## PROMPT:
Output exactly the lines from the first line of the records below through the line containing "Task: Open the Terminal menu in the menu bar", both included, leaving out any pictures.

□ □ □

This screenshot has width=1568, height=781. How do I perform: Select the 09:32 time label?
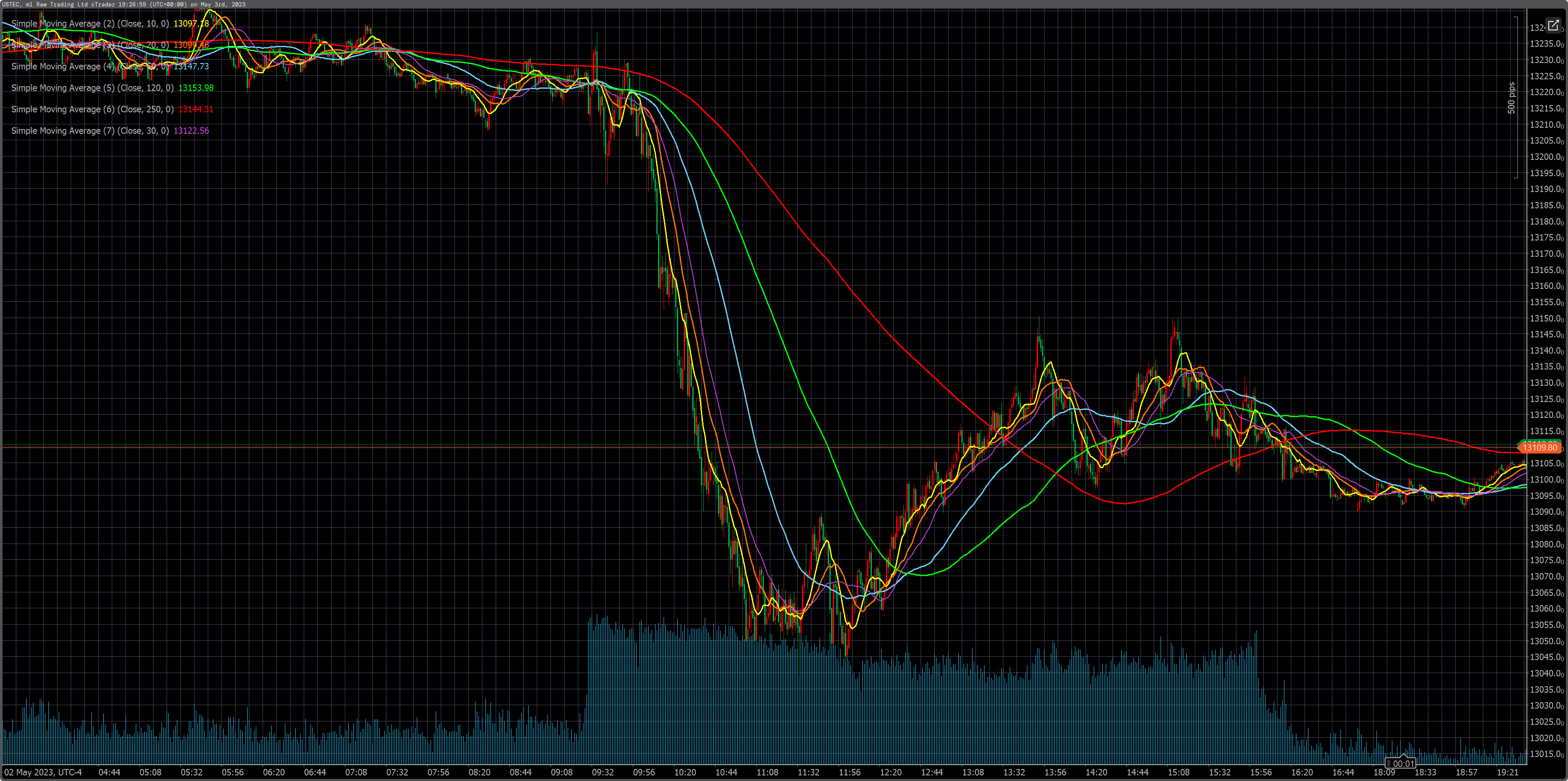click(x=603, y=772)
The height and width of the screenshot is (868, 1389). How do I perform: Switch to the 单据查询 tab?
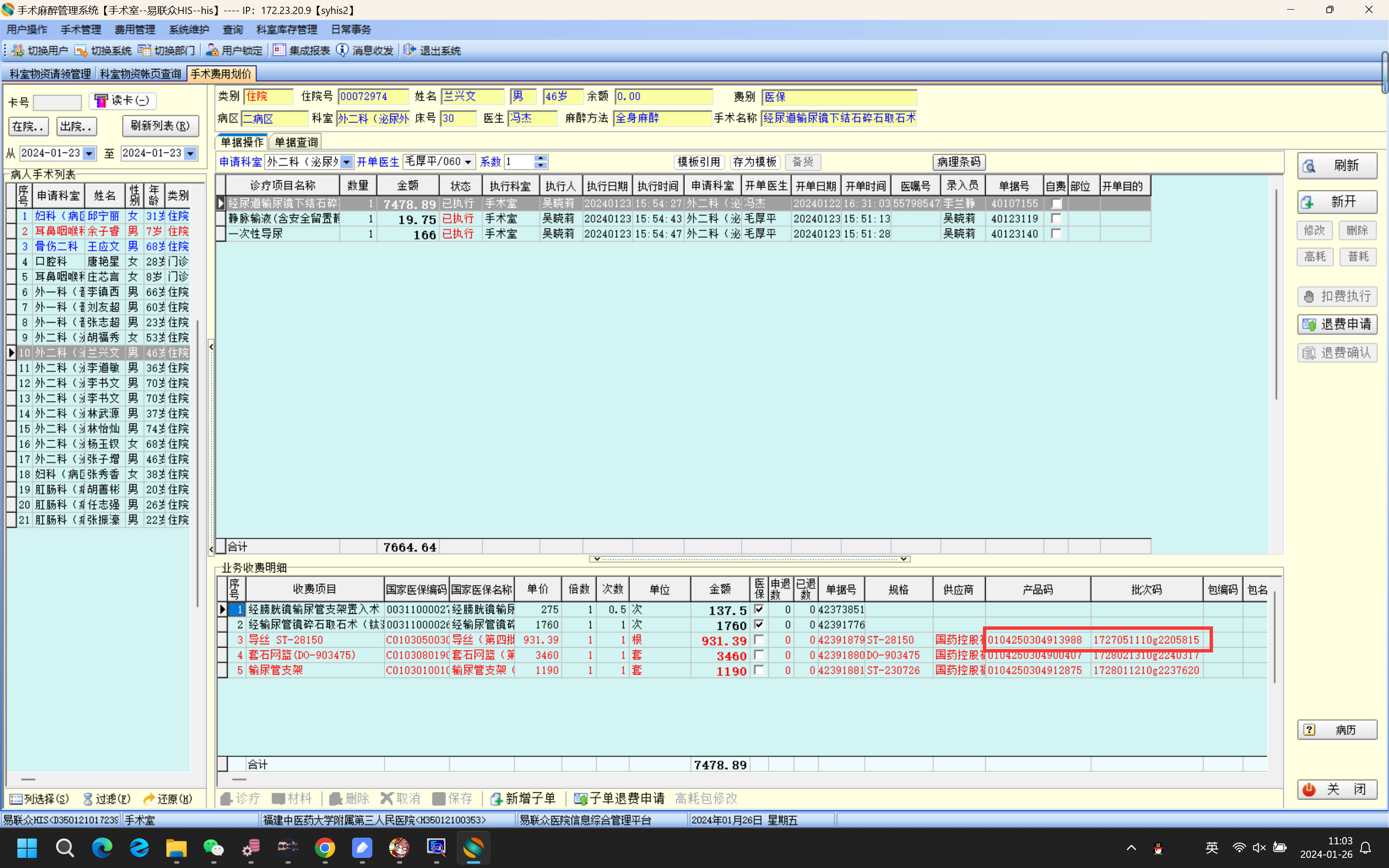pyautogui.click(x=296, y=142)
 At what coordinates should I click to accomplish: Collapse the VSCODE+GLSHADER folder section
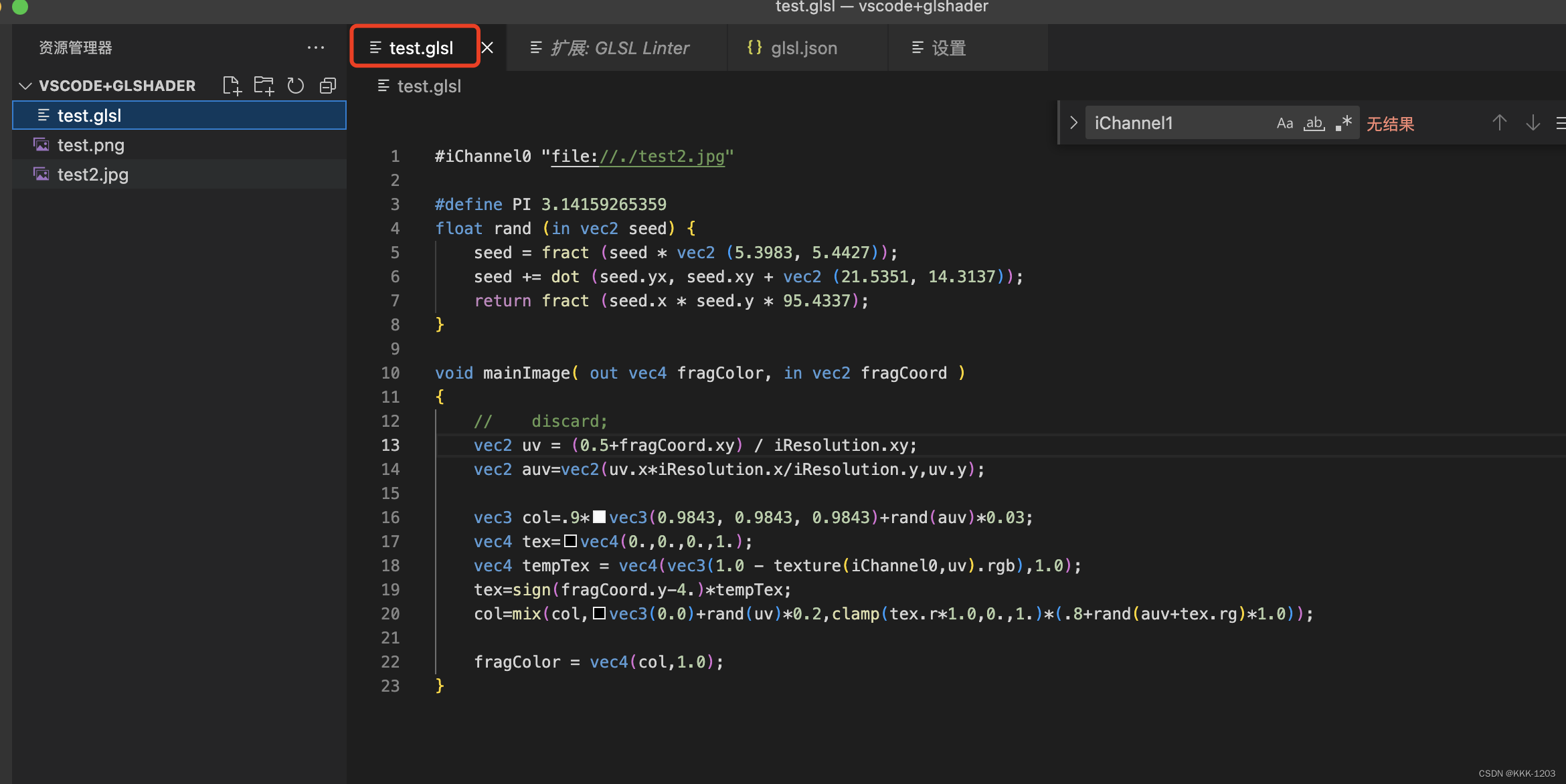(x=25, y=86)
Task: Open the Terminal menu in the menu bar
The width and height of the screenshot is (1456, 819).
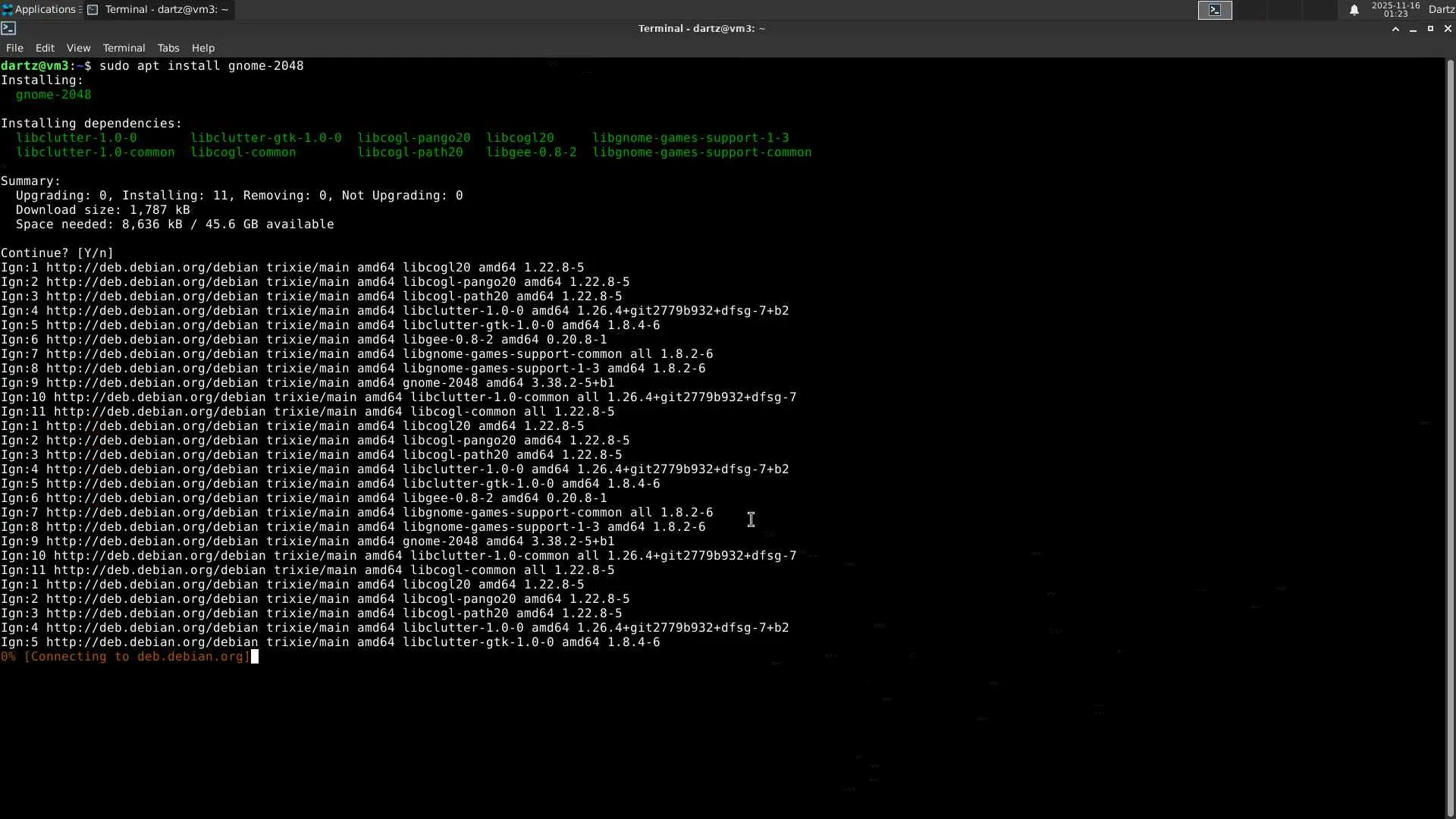Action: tap(124, 48)
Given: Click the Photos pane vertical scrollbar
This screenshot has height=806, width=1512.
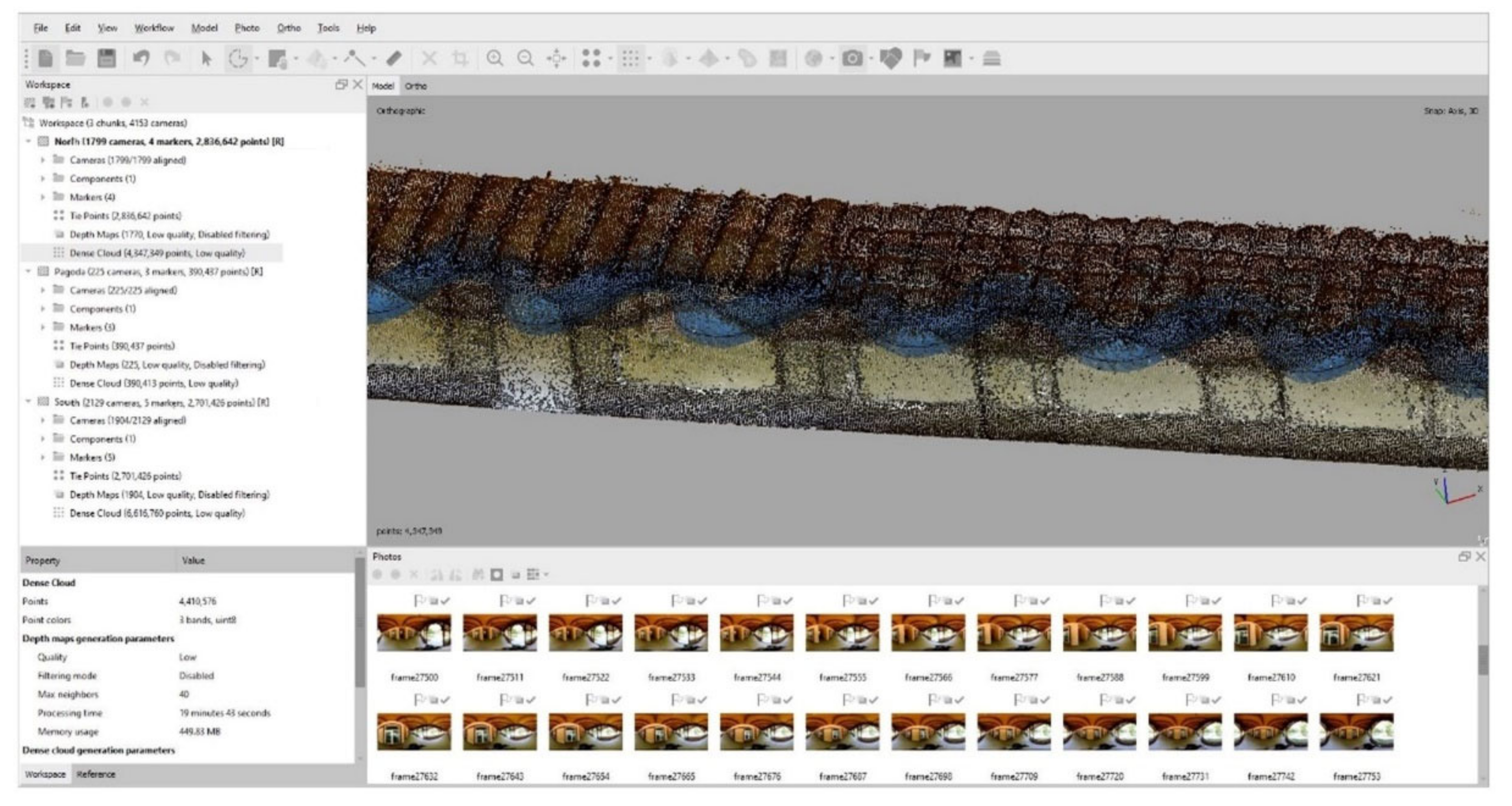Looking at the screenshot, I should pyautogui.click(x=1482, y=660).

□ □ □

## ANSWER AREA:
This screenshot has width=1568, height=781. How do I perform: Select the 09:32 time label?
click(x=603, y=772)
The height and width of the screenshot is (868, 1389). How do I perform: Switch to the 单据查询 tab?
pyautogui.click(x=296, y=142)
 At what coordinates should I click to accomplish: Collapse the VSCODE+GLSHADER folder section
(x=25, y=86)
Task: Open the Terminal menu in the menu bar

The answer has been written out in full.